Configuring the connections among the components

You will now configure the inter-component relationships of the distributed setup by modifying their <APIM_HOME>/repository/conf/api-manager.xml files.

In a clustered environment, you use Session Affinity to ensure that requests from the same client always get routed to the same server.

It is mandatory to set up Session Affinity in the load balancers that front the Publisher and Store clusters, and it is optional in the load balancer (if any) that fronts a Key Manager cluster or Gateway Cluster.

However, authentication via session ID fails when Session Affinity is disabled in the load balancer.

First time authentication happens via Basic Auth and the Gateway gets a cookie. This cookie is used in every consequent request along with the Basic Auth credentials. The admin service validates the cookie and if the validation fails it re-authenticate using basic auth and issues a new cookie.

This section includes the following sub-topics.

Configuring the API Publisher

This section involves setting up the API Publisher node and enabling it to work with the other components in the distributed setup.

  1. Open the <APIM_HOME>/repository/conf/api-manager.xml files in the API Publisher node.
  2. Configure the API Gateway node using the following configurations. This configuration is used to publish synapse definition in the Gateway node.

    <AuthManager>
    	<ServerURL>https://<IP of the Key Manager>:9443/services/</ServerURL>
    	<Username>admin</Username>
    	<Password>admin</Password>
    	<CheckPermissionsRemotely>false</CheckPermissionsRemotely>
    </AuthManager>
     
    <APIGateway>
       <Environments>
           <Environment type="hybrid" api-console="true">
                <Name>Production and Sandbox</Name>
                <Description>This is a hybrid gateway that handles both production and sandbox token traffic.</Description>           
    			<ServerURL>https://<API-Gateway-Manager-Host>:9443/services/</ServerURL>
                <Username>${admin.username}</Username>
                <Password>${admin.password}</Password>          
    			<GatewayEndpoint>http://<API-Gateway-Worker-Host>:8280,https://<API-Gateway-Worker-Host>:8243</GatewayEndpoint>
           </Environment>
       </Environments>
    </APIGateway>

    If you have set the CheckPermissionRemotely parameter as true, the permissions will be checked in the remote server set in ServerURL. If the parameter is set as false the permissions will be checked by the local server

  3. The following configurations are for configuring Traffic Manager node-related configuration in the API Publisher. This configuration is used to publish Throttling Policies, Custom Templates, and Block conditions into the Gateway node.

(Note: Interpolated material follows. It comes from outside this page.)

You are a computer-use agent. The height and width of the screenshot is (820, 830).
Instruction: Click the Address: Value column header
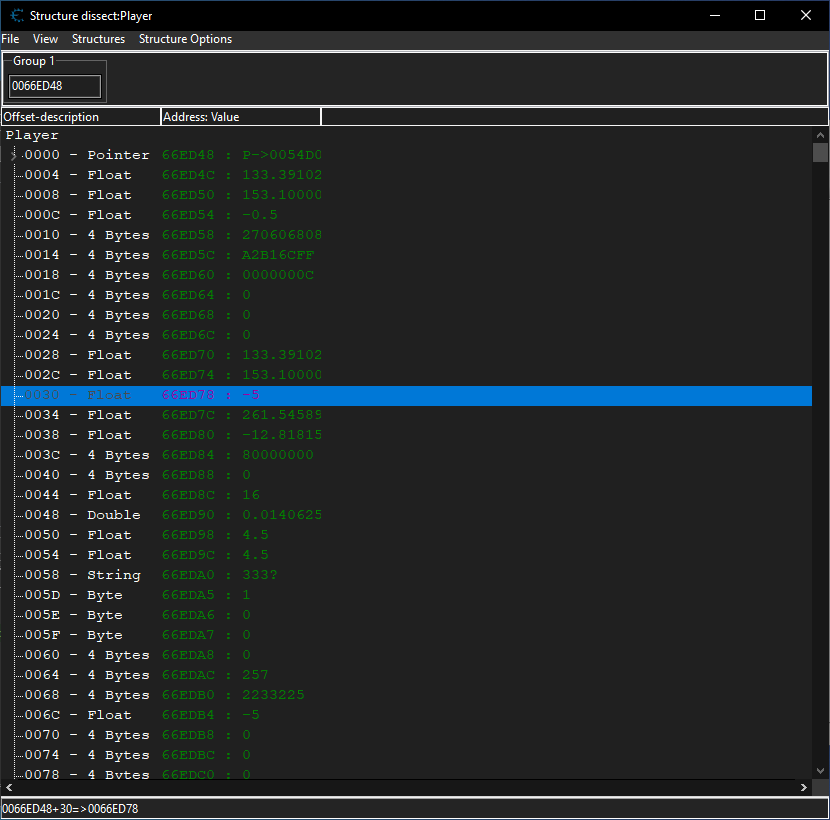240,117

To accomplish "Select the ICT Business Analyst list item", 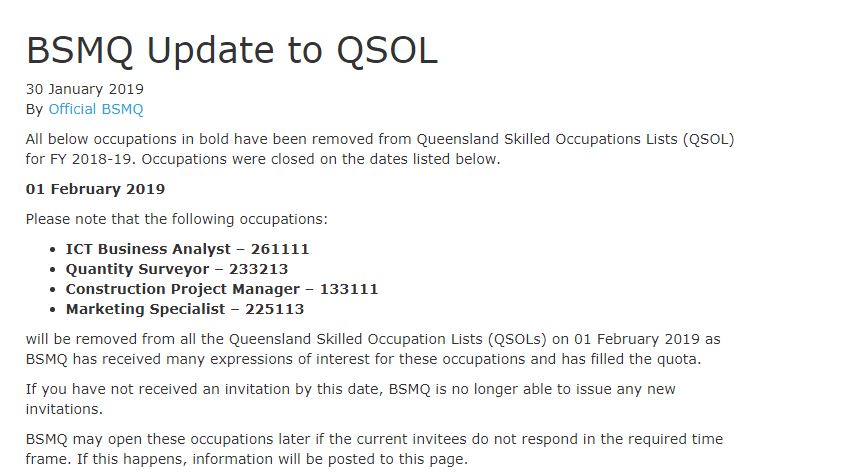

    <ThrottlingConfigurations> 
    	<EnableAdvanceThrottling>true</EnableAdvanceThrottling>
        <DataPublisher>
    	       <Enabled>false</Enabled>
    		  ……………………
        </DataPublisher>
        <PolicyDeployer>
            <ServiceURL>https://<Traffic-Manager-Host>:9443/services/</ServiceURL>
            <Username>admin</Username>
            <Password>admin</Password>
        </PolicyDeployer>
        <BlockCondition>
            <Enabled>false</Enabled>
    		………………
        </BlockCondition>
        <JMSConnectionDetails>
            <Enabled>false</Enabled>
       		 ……………………
        </JMSConnectionDetails>
        <JMSEventPublisherParameters>
                <java.naming.factory.initial>org.wso2.andes.jndi.PropertiesFileInitialContextFactory</java.naming.factory.initial>
                <java.naming.provider.url>repository/conf/jndi.properties</java.naming.provider.url>
                <transport.jms.DestinationType>topic</transport.jms.DestinationType>
                <transport.jms.Destination>throttleData</transport.jms.Destination>
                <transport.jms.ConcurrentPublishers>allow</transport.jms.ConcurrentPublishers>
                <transport.jms.ConnectionFactoryJNDIName>TopicConnectionFactory</transport.jms.ConnectionFactoryJNDIName>
        </JMSEventPublisherParameters>
    	 ………………………………
    </ThrottlingConfigurations>
  4. Set the <DisplayURL> to true and provide the URL of the Store.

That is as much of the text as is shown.